> _Texte_
──────────

En Grèce, selon un rapport de l’ONG PICUM[1], la criminalisation des migrants et des travailleurs humanitaires n’a fait qu’augmenter ces dernières années.

En 2023, ce sont 117 militants qui sont incriminés dont 76 migrants. Ces chiffres saisissants progressent en 2024 puisque l’on compte 142 militants poursuivis par la justice grecque, dont 80 le sont pour avoir secouru des migrants en mer Méditerranée et 20 personnes pour avoir délivré de l’aide humanitaire de premier secours (distribution de nourriture, eau, vêtements, etc.).

Depuis 2015, l’instabilité et les guerres qui touchent le Moyen-Orient ont causé l’arrivée massive de réfugiés syriens, irakiens et afghans. Mais cette année-là marque également le début de la mobilisation de la société civile dans ce pays du sud-est de l’Europe, qui tente d’accueillir les exilés dans les conditions les plus humaines possibles. Les îles grecques de la mer Égée, comme Lesbos, Samos ou encore Kos sont en première ligne.

En réponse à cela, le gouvernement grec, aidé par les institutions bruxelloises, s’est mis à construire des centres de réception de réfugiés dont les capacités d’accueil ont rapidement été surpassés. Pendant un certain temps, les organisations étatiques grecs ou encore internationales comme l’Organisation Internationale pour les Migrations (OIM) ont coopéré avec les Organisations Non-Gouvernementales (ONG) locales ou étrangères.

Mais, l’année 2018 a marqué un tournant majeur en mettant fin à cette collaboration. En effet, depuis la déclaration UE-Turquie[2] en 2016, l’Union Européenne exerce  une pression constante sur les États comme la Grèce et l’Italie. Les ONG et associations ont progressivement été interdites de travailler sur les îles et un grand mouvement de relocalisation en direction d’Athènes, la capitale grecque, s’est créé.

Toutefois, certaines organisations non-étatiques très spécifiques ont pu rester sur les îles. C’est notamment le cas d’ONG comme Emergency Respons Center International (ERCI) ou encore Médecin Sans Frontière (MSF). Néanmoins, à l’été 2018, l’État grec décide de s’en prendre frontalement aux ONG. 24 bénévoles et travailleurs sont alors arrêtés par la police lors d’une patrouille le long des côtes grecques à la recherche de bateaux de migrants en détresse.  Ils sont détenus, pour certains, pendant plusieurs semaines.

Selon Human Rights Watch et Amnesty International, les charges retenues contre les humanitaires étaient tout simplement sans fondements. En effet, les autorités ne bénéficiaient d’aucune preuve pour fonder leurs accusations d’espionnage et trafic d’être humain. Sean Binder et Sarah Mardini, deux humanitaires qui travaillaient  avec Emergency Respons Center International (ERCI) n’étaient même pas présents le jour des arrestations.  Aujourd’hui, les 24 travailleurs ont été acquittés du crime d’espionnage mais demeurent dans l’incertitude quant aux autres chefs d’inculpation. Même si les chances sont plutôt faibles qu’ils soient un jour condamnés pour trafic d’êtres humains.

Selon plusieurs personnes interrogées, le procès contre les travailleurs humanitaires était une façon d’intimider les ONG pour qu’elles cessent toute activité.

──────────

> _Données d'entrée_
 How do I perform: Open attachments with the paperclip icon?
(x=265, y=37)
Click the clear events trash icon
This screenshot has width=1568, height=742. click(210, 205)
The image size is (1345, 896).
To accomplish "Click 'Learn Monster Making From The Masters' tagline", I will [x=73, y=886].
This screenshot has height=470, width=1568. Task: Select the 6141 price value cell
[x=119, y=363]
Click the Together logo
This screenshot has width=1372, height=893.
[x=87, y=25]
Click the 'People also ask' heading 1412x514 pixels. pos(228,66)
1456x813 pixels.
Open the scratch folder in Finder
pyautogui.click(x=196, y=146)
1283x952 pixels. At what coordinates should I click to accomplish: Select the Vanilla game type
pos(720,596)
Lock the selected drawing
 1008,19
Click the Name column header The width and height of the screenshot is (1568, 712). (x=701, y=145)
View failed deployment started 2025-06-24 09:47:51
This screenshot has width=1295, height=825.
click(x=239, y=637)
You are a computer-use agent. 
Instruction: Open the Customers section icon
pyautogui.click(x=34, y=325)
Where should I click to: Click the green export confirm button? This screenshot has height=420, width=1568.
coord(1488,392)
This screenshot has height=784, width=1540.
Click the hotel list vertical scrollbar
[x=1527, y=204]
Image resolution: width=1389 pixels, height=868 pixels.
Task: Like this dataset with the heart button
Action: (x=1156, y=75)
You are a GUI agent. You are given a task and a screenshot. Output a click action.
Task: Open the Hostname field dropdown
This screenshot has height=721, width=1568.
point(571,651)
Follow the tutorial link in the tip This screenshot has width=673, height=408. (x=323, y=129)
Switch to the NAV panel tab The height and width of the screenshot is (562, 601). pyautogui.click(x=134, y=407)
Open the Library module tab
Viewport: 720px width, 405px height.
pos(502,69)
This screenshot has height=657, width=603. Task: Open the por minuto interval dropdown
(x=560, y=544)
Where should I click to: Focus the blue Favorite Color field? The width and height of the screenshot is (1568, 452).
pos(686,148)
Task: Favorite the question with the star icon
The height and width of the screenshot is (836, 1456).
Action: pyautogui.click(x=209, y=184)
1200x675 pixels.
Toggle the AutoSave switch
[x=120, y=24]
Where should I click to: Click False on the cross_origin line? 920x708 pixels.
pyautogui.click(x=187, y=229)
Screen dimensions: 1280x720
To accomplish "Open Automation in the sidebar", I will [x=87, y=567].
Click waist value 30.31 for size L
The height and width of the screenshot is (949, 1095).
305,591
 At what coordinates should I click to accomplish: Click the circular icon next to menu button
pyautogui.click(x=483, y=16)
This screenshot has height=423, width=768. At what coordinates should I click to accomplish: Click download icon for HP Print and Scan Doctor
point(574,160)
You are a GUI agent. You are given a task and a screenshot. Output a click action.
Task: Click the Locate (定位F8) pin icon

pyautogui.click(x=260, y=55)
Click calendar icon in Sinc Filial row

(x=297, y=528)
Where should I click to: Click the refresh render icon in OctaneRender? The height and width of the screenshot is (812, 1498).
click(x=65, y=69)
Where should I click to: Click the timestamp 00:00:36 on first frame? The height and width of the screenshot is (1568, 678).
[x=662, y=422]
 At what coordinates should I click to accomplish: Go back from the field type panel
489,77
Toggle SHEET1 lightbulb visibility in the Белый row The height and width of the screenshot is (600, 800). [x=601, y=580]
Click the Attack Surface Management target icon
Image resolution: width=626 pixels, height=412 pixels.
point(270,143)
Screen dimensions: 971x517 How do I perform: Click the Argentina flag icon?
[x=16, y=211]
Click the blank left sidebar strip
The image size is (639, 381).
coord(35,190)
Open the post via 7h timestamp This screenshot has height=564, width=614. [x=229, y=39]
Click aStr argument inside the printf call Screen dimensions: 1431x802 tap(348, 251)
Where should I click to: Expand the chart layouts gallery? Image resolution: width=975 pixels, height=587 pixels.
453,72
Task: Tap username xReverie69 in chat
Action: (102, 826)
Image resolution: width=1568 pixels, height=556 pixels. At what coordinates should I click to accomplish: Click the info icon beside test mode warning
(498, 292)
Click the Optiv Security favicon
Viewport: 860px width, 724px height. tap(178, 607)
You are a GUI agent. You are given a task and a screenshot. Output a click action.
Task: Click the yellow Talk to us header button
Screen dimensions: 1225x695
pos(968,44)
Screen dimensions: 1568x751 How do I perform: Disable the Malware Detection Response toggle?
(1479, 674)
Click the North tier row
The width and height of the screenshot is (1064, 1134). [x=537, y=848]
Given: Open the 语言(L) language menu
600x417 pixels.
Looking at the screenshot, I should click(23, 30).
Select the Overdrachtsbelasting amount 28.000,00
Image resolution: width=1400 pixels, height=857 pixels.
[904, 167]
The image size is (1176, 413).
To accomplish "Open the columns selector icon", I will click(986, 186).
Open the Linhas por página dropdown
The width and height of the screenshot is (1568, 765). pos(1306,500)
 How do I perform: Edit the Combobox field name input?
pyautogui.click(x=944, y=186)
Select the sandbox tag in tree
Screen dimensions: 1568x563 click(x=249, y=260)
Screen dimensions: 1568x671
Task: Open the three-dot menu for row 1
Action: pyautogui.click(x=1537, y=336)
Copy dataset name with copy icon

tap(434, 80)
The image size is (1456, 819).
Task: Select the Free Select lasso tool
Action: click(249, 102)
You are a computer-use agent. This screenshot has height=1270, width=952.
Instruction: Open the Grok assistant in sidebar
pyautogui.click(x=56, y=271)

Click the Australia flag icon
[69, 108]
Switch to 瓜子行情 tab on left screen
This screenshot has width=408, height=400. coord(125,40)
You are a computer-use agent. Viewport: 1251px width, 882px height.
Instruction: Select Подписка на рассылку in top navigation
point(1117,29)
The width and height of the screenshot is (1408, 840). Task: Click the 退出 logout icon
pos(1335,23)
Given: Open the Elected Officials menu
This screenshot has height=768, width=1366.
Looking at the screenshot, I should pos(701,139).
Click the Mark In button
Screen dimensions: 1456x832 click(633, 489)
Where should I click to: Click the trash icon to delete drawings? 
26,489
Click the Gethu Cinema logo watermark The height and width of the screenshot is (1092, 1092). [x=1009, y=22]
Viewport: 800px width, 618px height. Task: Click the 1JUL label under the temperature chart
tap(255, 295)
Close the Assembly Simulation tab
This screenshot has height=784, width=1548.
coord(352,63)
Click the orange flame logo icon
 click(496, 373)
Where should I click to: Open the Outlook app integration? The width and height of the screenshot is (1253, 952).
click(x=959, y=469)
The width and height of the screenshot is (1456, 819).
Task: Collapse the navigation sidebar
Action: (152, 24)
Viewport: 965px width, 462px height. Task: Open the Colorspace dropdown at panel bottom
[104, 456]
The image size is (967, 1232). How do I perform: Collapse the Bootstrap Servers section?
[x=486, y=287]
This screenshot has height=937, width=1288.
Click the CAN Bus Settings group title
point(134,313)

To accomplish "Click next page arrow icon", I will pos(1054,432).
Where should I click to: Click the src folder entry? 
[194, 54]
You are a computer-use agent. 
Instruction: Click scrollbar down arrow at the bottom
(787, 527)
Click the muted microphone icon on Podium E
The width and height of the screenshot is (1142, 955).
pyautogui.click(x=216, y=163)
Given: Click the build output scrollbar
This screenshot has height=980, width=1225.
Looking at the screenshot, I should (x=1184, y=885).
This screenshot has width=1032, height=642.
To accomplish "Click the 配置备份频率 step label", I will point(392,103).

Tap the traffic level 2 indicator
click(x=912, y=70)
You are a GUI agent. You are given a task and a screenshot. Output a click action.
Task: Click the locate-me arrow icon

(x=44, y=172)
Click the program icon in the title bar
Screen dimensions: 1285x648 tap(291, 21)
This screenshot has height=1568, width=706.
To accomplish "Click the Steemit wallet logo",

──────────

> _Consignes et exercices_
- A) Dans les enregistrements, recopiez le passage allant de la ligne contenant « Lock the selected drawing » jusqu'à celle contenant « Follow the tutorial » en substituant « help link » à « tutorial link », sans rien modifier d'autre.
- B) Reprenez le texte sur la criminalisation des humanitaires en Grèce après sa dernière phrase et poursuivez-le.
Le texte et les enregistrements sont deux documents indépendants.

> _Corrigé_
- A)
Lock the selected drawing
 1008,19
Click the Name column header The width and height of the screenshot is (1568, 712). (x=701, y=145)
View failed deployment started 2025-06-24 09:47:51
This screenshot has width=1295, height=825.
click(x=239, y=637)
You are a computer-use agent. 
Instruction: Open the Customers section icon
pyautogui.click(x=34, y=325)
Where should I click to: Click the green export confirm button? This screenshot has height=420, width=1568.
coord(1488,392)
This screenshot has height=784, width=1540.
Click the hotel list vertical scrollbar
[x=1527, y=204]
Image resolution: width=1389 pixels, height=868 pixels.
Task: Like this dataset with the heart button
Action: (x=1156, y=75)
You are a GUI agent. You are given a task and a screenshot. Output a click action.
Task: Open the Hostname field dropdown
This screenshot has height=721, width=1568.
point(571,651)
Follow the help link in the tip This screenshot has width=673, height=408. (x=323, y=129)

- B)
“C’est clairement une technique d’intimidation. Dans un contexte où les médias ne reportent plus sur la situation humanitaire en Grèce, qui est un sujet qui s’essouffle ces dernières années, les ONG sont les seules à continuer de relayer des informations sur la situation migratoire”. (Kira, bénévole)

Heureusement, la criminalisation des travailleurs humanitaires reste principalement une tentative de décourager les défenseurs des droits et ONG d’effectuer leur travail. En effet, la majorité d’entre eux ont fini par être acquittés par la justice. Cependant, si aujourd’hui les procès contre les humanitaires restent souvent sans réelles conséquences juridiques, l’impact psychologique et financier reste tout de même très conséquent. L’État grec est champion pour faire traîner les procédures judiciaires et ne s’en prive pas dans le cas des défenseurs des droits de l’homme.

En revanche, la situation des personnes migrantes accusées d’être passeurs (smuggler) reste très préoccupante. Comme ce migrant égyptien criminalisé d’une manière disproportionnée, qui a été condamné à 280 années de prison par le tribunal crétois[3]. En novembre 2022, cet égyptien, pêcheur de profession, avait été arrêté par la police grecque car il conduisait un bateau qui transportait  500 migrants vers l’Europe. Cette criminalisation qui a été jugée scandaleuse n’est pas un cas isolé puisque plusieurs migrants ont été condamnés dans les mêmes circonstances. En effet, depuis plusieurs années les passeurs ne conduisent plus les bateaux eux-mêmes mais passent la barre à des migrants voulant rejoindre l’Europe mais n’ayant pas les moyens de payer la traversée.

Lesbos : l’île au centre des accusations du gouvernement grec

Le procès des 24 travailleurs humanitaires s’est déroulé à Lesbos et plus particulièrement dans le tribunal de Mytilène, le chef-lieu de l’île grecque. Lesbos, qui est le plus grand « hotspot » migratoire pour ceux qui traversent la mer depuis la Turquie, est connue pour être un lieu de non-droit et surtout de violation multiple des droits de l’homme envers les migrants et demandeurs d’asile. Elle est souvent assimilée à une  « prison à ciel ouvert ».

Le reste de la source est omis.